Final Activity Report Summary - STRINTQGP (Strong interactions in the quark-gluon plasma)
Altogether, they evidence that the quark-gluon plasma is strongly coupled even at temperatures as large as few times the deconfinement critical temperature in QCD. Numerical simulations of finite-temperature QCD on the lattice complement the heavy-ion experimental program. They provide a lot of new information on the nonperturbative properties of QCD in both the hadronic and the quark-gluon plasma phases.
The main objective for this project was the analysis of nonperturbative thermodynamics and kinetics of the quark-gluon plasma, as those are described by the RHIC experiments and lattice simulations.
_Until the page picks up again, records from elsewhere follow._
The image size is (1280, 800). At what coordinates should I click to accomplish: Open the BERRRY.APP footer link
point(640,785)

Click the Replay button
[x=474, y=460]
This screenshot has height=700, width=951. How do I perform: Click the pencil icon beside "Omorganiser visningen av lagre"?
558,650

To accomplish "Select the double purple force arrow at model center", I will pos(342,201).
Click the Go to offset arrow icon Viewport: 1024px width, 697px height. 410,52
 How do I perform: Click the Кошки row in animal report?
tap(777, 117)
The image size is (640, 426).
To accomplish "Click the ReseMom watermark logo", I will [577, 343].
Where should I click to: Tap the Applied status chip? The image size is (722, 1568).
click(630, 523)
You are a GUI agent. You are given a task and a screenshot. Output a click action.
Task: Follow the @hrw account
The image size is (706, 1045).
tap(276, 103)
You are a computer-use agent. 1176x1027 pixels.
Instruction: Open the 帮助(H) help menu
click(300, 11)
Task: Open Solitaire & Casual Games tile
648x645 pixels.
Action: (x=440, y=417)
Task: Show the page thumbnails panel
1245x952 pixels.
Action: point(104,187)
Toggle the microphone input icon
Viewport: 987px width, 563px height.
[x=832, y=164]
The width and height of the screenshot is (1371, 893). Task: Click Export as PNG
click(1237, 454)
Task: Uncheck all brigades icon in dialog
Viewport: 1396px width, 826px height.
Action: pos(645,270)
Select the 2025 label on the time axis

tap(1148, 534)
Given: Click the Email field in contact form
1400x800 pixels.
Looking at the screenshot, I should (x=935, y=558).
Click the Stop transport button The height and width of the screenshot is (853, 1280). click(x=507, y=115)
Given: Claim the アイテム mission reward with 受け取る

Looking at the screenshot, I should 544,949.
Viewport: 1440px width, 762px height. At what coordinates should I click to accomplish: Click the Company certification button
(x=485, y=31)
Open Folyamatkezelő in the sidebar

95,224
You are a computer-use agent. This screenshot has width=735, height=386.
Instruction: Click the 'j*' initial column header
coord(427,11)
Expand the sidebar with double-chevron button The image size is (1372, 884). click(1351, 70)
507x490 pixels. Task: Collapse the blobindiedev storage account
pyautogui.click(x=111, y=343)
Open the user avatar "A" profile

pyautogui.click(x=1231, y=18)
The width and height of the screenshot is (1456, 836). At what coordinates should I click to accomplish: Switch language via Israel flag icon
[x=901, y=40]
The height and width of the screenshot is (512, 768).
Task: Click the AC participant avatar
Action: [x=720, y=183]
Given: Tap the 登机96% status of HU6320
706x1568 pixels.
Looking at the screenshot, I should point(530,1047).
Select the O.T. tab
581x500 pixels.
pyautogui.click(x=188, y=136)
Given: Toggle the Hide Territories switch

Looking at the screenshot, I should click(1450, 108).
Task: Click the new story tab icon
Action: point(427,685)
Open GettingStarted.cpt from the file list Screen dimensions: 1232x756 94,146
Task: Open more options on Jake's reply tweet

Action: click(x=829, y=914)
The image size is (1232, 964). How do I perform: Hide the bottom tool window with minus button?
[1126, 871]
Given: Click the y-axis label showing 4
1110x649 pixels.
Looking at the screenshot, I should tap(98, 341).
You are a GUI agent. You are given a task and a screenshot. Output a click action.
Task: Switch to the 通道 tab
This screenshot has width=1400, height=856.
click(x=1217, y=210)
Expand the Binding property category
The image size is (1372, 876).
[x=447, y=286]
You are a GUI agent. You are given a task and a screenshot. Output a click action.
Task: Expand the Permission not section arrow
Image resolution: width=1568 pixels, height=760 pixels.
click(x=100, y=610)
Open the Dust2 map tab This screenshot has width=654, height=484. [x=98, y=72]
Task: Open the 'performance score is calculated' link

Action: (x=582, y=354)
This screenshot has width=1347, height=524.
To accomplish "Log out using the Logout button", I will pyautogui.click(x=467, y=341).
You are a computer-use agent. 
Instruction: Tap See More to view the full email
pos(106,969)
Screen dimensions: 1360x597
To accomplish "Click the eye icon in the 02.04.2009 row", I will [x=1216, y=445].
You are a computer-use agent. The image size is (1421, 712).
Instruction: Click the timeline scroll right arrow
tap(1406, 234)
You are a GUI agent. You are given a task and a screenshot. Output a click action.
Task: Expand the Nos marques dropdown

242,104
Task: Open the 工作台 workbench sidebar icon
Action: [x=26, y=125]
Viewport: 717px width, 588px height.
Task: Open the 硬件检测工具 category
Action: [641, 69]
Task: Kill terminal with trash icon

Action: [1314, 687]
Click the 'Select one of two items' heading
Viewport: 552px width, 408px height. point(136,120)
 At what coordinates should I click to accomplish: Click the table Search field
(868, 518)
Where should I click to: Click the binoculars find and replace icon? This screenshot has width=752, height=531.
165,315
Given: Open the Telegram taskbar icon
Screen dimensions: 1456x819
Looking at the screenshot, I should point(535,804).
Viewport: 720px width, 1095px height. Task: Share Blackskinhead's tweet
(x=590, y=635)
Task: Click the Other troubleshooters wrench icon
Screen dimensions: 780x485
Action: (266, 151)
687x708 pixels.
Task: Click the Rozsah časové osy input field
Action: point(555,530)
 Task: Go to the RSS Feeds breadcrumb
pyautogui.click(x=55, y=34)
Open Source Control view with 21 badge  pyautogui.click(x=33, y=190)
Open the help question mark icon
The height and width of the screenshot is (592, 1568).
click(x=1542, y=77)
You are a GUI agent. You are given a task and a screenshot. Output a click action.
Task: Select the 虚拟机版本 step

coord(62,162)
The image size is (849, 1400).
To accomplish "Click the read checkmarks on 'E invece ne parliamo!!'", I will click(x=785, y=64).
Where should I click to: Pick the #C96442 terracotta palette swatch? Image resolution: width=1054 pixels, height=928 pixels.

The project can be charecterised by the following keywords:
quantum chromodynamics (QCD), quark-gluon plasma, heavy-ion collisions, confinement-deconfinement phase transition, static quark-antiquark potential, QCD string-breaking in the hadronic phase, Debye screening in the quark-gluon plasma phase, chromo-magnetic gluon condensate and spatial confinement, valence gluons, QCD running coupling, event-shape variables in QCD, QCD jets, radiative energy loss and jet quenching.
Specifically, the main results were obtained in the following four directions:
1. Description of the recent lattice data on the thermodynamics of a static quark-antiquark pair at separations larger than 1.5 fermi, in the vicinity of the deconfinement phase transition.
2. The analysis of the so-called infra-red freezing (i.e. finiteness) of the running strong coupling, in the confinement and deconfinement phases of QCD.
3. Analysis of the energy loss of a parton traversing the quark-gluon plasma, which it experiences through the interactions with hard thermal gluons.
4. Studies of the degree to which the quark-gluon plasma deviates from ideality.
These results are fundamentally important for the calculation of various kinetic coefficients of the quark-gluon plasma, such as the bulk viscosity.